- Died: 1926
- Allegiance: Germany
- Branch: Aviation
- Rank: Leutnant
- Unit: Jagdstaffel 27 or Jagdstaffel 29; Jagdstaffel 18; Jagdstaffel 15
- Awards: Royal House Order of Hohenzollern; Iron Cross

= Johannes Klein =

German World War I flying ace (died 1926)

Leutnant Johannes Klein (died 1926) was a German World War I flying ace credited with 16 confirmed and two unconfirmed aerial victories.

==Biography==
Johannes Klein's life is unknown before he began his aviation service.
He became a fighter pilot in February 1917, and received his initial assignment to either Royal Prussian Jagdstaffel 27 or Royal Prussian Jagdstaffel 29. Regardless of his exact assignment, he failed to score any aerial victories.
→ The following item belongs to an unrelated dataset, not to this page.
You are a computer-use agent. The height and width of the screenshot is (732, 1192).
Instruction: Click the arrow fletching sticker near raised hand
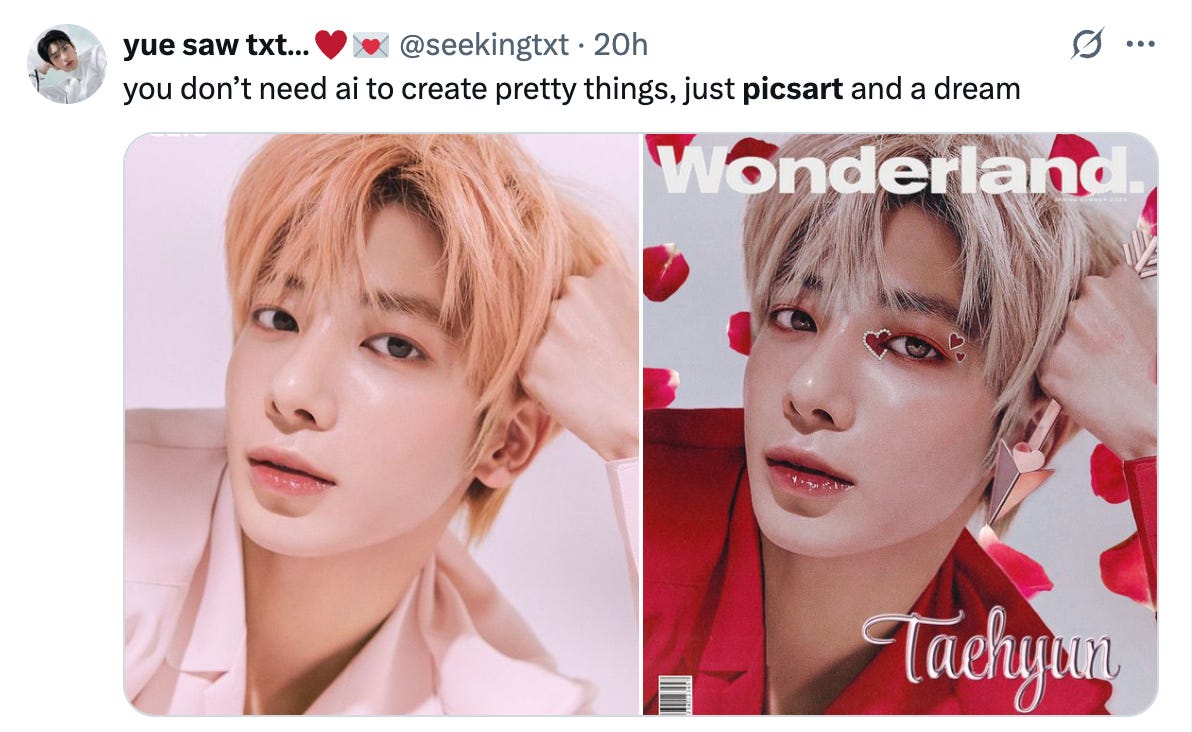[1142, 255]

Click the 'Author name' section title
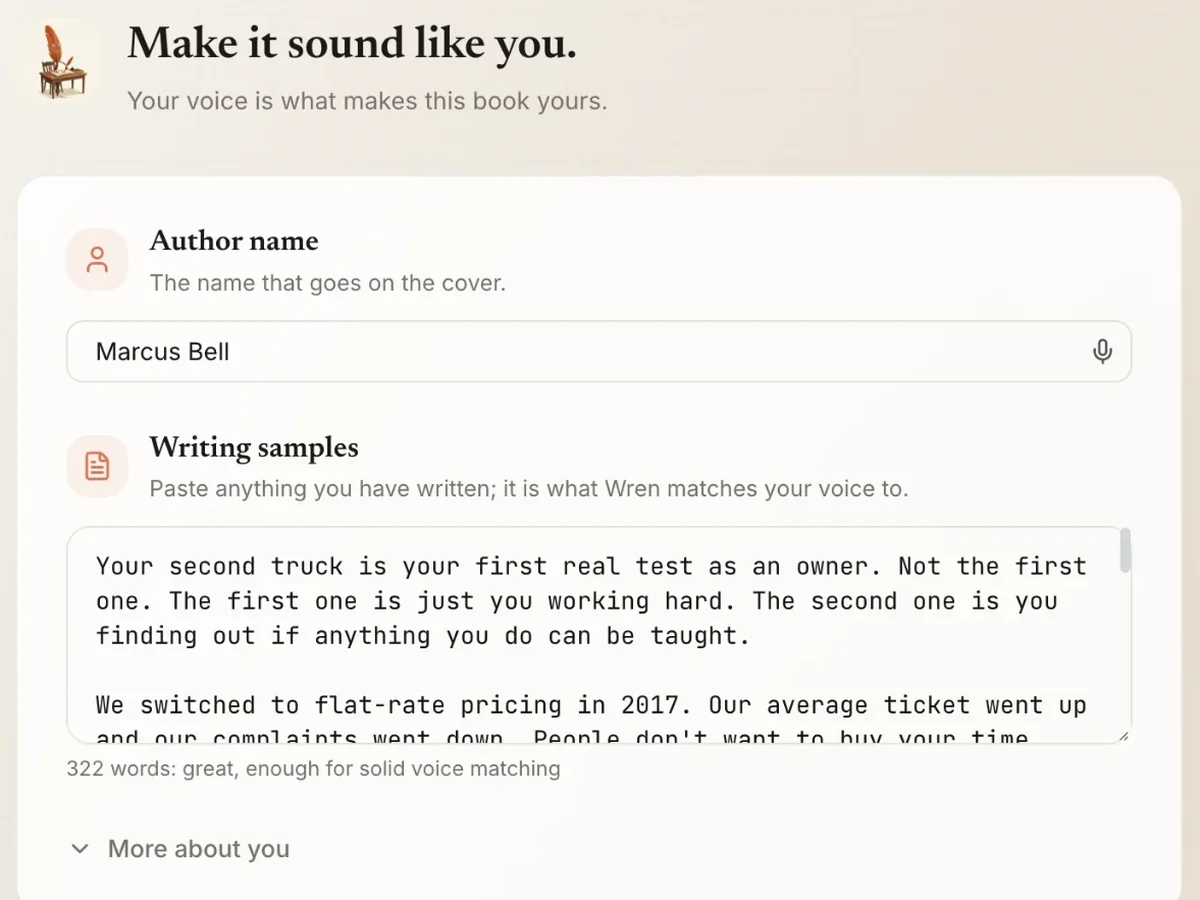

He switched to Royal Prussian Jagdstaffel 18 in August 1917, and scored his first victories there, downing a Spad on 16 August and a Sopwith Camel on 5 September. Klein then transferred to Royal Prussian Jagdstaffel 15 as part of Rudolf Berthold's swapping of personnel between the two units. Klein scored the remainder of his wins between 30 March and 25 September 1918.

Klein was slightly wounded on 15 September 1918. He was awarded the Royal House Order of Hohenzollern on 19 September 1918, having previously earned the Iron Cross.

Johannes Klein died in 1926.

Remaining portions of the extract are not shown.